-- What you are asked to do --
Each record listed below is to be output exactly as written.

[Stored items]
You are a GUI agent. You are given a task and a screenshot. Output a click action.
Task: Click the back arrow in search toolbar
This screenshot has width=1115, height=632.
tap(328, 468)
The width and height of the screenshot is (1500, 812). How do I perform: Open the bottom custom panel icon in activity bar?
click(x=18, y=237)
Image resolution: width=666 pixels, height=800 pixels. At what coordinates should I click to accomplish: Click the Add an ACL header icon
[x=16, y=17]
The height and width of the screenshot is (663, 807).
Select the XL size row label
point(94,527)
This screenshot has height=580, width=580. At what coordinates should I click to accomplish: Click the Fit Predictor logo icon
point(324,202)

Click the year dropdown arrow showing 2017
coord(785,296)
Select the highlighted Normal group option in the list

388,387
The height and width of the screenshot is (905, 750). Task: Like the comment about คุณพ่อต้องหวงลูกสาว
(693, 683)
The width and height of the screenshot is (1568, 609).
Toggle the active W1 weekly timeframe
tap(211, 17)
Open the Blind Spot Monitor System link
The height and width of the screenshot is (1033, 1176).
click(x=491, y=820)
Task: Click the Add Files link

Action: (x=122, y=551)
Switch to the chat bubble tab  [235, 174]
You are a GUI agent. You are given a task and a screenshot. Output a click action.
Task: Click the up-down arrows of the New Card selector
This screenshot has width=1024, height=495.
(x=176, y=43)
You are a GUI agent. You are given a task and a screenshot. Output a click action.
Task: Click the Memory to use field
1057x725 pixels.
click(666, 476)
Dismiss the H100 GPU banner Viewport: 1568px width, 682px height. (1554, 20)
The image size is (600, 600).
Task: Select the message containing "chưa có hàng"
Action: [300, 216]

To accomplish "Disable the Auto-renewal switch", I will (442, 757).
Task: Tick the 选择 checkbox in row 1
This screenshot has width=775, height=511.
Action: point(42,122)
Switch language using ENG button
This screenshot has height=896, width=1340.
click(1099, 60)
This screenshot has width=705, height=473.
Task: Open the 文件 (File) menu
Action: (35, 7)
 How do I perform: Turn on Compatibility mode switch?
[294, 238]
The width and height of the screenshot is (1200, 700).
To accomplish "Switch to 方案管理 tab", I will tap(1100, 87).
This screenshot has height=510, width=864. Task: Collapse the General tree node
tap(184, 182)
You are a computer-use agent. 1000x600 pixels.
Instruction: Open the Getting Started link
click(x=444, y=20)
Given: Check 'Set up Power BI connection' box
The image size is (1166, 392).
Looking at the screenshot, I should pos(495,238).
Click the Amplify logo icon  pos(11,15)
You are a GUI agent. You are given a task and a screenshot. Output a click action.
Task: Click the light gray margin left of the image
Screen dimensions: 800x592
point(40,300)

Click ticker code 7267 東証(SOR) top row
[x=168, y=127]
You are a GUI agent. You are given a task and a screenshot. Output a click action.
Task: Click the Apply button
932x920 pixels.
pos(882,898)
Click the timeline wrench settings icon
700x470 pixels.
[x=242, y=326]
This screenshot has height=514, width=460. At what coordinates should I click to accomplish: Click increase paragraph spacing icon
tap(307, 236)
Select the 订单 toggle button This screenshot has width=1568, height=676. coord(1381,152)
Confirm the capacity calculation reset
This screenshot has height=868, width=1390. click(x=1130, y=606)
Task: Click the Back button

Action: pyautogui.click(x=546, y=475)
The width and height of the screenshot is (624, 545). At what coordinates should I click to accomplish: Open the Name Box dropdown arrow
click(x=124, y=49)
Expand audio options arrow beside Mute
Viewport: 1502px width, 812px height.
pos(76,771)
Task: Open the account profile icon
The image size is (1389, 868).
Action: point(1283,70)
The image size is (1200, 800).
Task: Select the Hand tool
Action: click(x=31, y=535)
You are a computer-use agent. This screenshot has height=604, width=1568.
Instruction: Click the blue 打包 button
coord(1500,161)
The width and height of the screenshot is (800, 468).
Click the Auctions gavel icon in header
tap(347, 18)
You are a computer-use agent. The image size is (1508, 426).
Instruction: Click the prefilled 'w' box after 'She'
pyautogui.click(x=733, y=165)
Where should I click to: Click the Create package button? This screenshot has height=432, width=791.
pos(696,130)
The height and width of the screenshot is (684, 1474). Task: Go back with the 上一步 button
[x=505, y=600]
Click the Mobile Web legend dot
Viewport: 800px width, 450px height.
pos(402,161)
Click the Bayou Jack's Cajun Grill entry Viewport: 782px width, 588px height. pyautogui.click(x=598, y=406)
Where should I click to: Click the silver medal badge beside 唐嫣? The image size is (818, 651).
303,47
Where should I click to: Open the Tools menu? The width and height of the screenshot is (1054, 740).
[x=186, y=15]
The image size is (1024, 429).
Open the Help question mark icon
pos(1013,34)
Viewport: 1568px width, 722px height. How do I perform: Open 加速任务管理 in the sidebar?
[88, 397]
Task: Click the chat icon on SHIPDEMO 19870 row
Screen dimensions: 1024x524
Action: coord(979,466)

-- Response below --
You are a GUI agent. You are given a task and a screenshot. Output a click action.
Task: Click the back arrow in search toolbar
This screenshot has width=1115, height=632.
tap(328, 468)
The width and height of the screenshot is (1500, 812). How do I perform: Open the bottom custom panel icon in activity bar?
click(x=18, y=237)
Image resolution: width=666 pixels, height=800 pixels. At what coordinates should I click to accomplish: Click the Add an ACL header icon
[x=16, y=17]
The height and width of the screenshot is (663, 807).
Select the XL size row label
point(94,527)
This screenshot has height=580, width=580. At what coordinates should I click to accomplish: Click the Fit Predictor logo icon
point(324,202)

Click the year dropdown arrow showing 2017
coord(785,296)
Select the highlighted Normal group option in the list

388,387
The height and width of the screenshot is (905, 750). Task: Like the comment about คุณพ่อต้องหวงลูกสาว
(693, 683)
The width and height of the screenshot is (1568, 609).
Toggle the active W1 weekly timeframe
tap(211, 17)
Open the Blind Spot Monitor System link
The height and width of the screenshot is (1033, 1176).
click(x=491, y=820)
Task: Click the Add Files link

Action: (x=122, y=551)
Switch to the chat bubble tab  [235, 174]
You are a GUI agent. You are given a task and a screenshot. Output a click action.
Task: Click the up-down arrows of the New Card selector
This screenshot has width=1024, height=495.
(x=176, y=43)
You are a GUI agent. You are given a task and a screenshot. Output a click action.
Task: Click the Memory to use field
1057x725 pixels.
click(666, 476)
Dismiss the H100 GPU banner Viewport: 1568px width, 682px height. (1554, 20)
The image size is (600, 600).
Task: Select the message containing "chưa có hàng"
Action: [300, 216]

To accomplish "Disable the Auto-renewal switch", I will (442, 757).
Task: Tick the 选择 checkbox in row 1
This screenshot has width=775, height=511.
Action: point(42,122)
Switch language using ENG button
This screenshot has height=896, width=1340.
click(1099, 60)
This screenshot has width=705, height=473.
Task: Open the 文件 (File) menu
Action: (35, 7)
 How do I perform: Turn on Compatibility mode switch?
[294, 238]
The width and height of the screenshot is (1200, 700).
To accomplish "Switch to 方案管理 tab", I will tap(1100, 87).
This screenshot has height=510, width=864. Task: Collapse the General tree node
tap(184, 182)
You are a computer-use agent. 1000x600 pixels.
Instruction: Open the Getting Started link
click(x=444, y=20)
Given: Check 'Set up Power BI connection' box
The image size is (1166, 392).
Looking at the screenshot, I should pos(495,238).
Click the Amplify logo icon  pos(11,15)
You are a GUI agent. You are given a task and a screenshot. Output a click action.
Task: Click the light gray margin left of the image
Screen dimensions: 800x592
point(40,300)

Click ticker code 7267 東証(SOR) top row
[x=168, y=127]
You are a GUI agent. You are given a task and a screenshot. Output a click action.
Task: Click the Apply button
932x920 pixels.
pos(882,898)
Click the timeline wrench settings icon
700x470 pixels.
[x=242, y=326]
This screenshot has height=514, width=460. At what coordinates should I click to accomplish: Click increase paragraph spacing icon
tap(307, 236)
Select the 订单 toggle button This screenshot has width=1568, height=676. coord(1381,152)
Confirm the capacity calculation reset
This screenshot has height=868, width=1390. click(x=1130, y=606)
Task: Click the Back button

Action: pyautogui.click(x=546, y=475)
The width and height of the screenshot is (624, 545). At what coordinates should I click to accomplish: Open the Name Box dropdown arrow
click(x=124, y=49)
Expand audio options arrow beside Mute
Viewport: 1502px width, 812px height.
pos(76,771)
Task: Open the account profile icon
The image size is (1389, 868).
Action: point(1283,70)
The image size is (1200, 800).
Task: Select the Hand tool
Action: click(x=31, y=535)
You are a computer-use agent. This screenshot has height=604, width=1568.
Instruction: Click the blue 打包 button
coord(1500,161)
The width and height of the screenshot is (800, 468).
Click the Auctions gavel icon in header
tap(347, 18)
You are a computer-use agent. The image size is (1508, 426).
Instruction: Click the prefilled 'w' box after 'She'
pyautogui.click(x=733, y=165)
Where should I click to: Click the Create package button? This screenshot has height=432, width=791.
pos(696,130)
The height and width of the screenshot is (684, 1474). Task: Go back with the 上一步 button
[x=505, y=600]
Click the Mobile Web legend dot
Viewport: 800px width, 450px height.
pos(402,161)
Click the Bayou Jack's Cajun Grill entry Viewport: 782px width, 588px height. pyautogui.click(x=598, y=406)
Where should I click to: Click the silver medal badge beside 唐嫣? The image size is (818, 651).
303,47
Where should I click to: Open the Tools menu? The width and height of the screenshot is (1054, 740).
[x=186, y=15]
The image size is (1024, 429).
Open the Help question mark icon
pos(1013,34)
Viewport: 1568px width, 722px height. How do I perform: Open 加速任务管理 in the sidebar?
[88, 397]
Task: Click the chat icon on SHIPDEMO 19870 row
Screen dimensions: 1024x524
Action: coord(979,466)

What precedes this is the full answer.